Monday, November 08, 2004

alfie goes with the flow

like i've said before, sometimes all i want to do is talk to you through things. sometimes paper bags or held-up newspapers, sometimes telephones, sometimes other pieces of culture. I did manage to get this one in print for next week though, so maybe the paper bag thing is the way to go...

Isn’t it such a great feeling when you are living on top of the world. You get to enjoy a sense of absolute belonging as play, people, and opportunities flow through your life. At least, they do if you are that perfectly hip GQ man that serves as a role model for so many.

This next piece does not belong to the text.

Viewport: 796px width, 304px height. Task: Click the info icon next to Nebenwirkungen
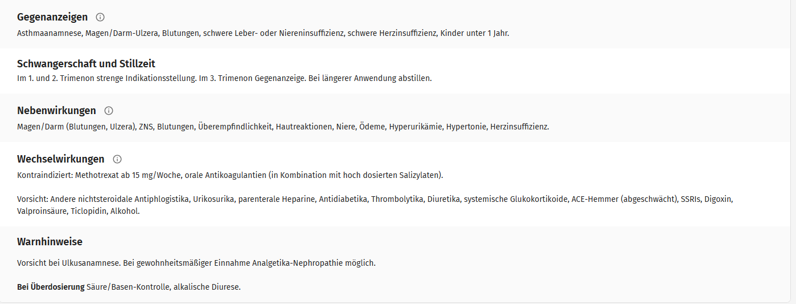point(109,111)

You know the type: that one person you know who has great clothes, finds himself at all the right places every night, and graces himself with many of the most exceedingly fine women the city has to offer. Desperately you want to be this man. Desperately you buy another beer and disgrace yourself quietly.

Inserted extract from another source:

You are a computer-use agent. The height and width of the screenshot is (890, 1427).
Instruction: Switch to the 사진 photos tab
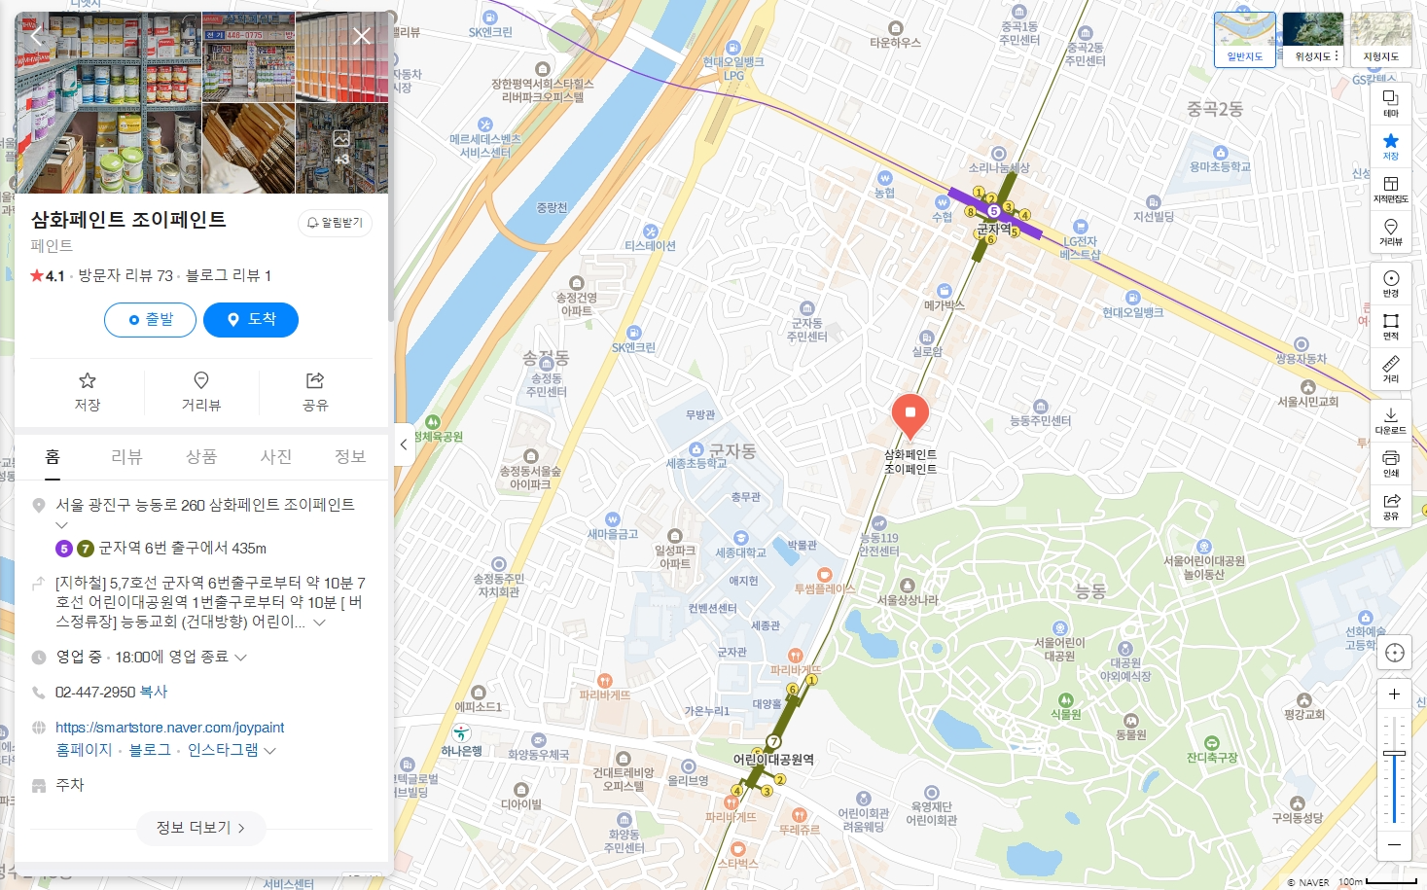click(276, 456)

Alfie is one of these guys, a perfectly charming young man, British, and living in New York to the best of his abilities. His job at a bleakly on-the-verge limousine taxi company seems to provide Alfie with the income he needs to live in a shitty apartment so he can afford nice Gucci suits. If you’re quick you’ll quickly notice how brilliant a flirt this gentleman is, as a playful sense of wordplay and body language attracts nearly all of Manhattan to him. In fact, the film slyly points out Alfie’s fantastic charm as he tries to seduce the viewer through witty monologue after witty monologue. Maybe it’s best to think of Alfie as an attractive Woody Allen, cunningly willing the film’s audience to side with his audaciously neurotic personality.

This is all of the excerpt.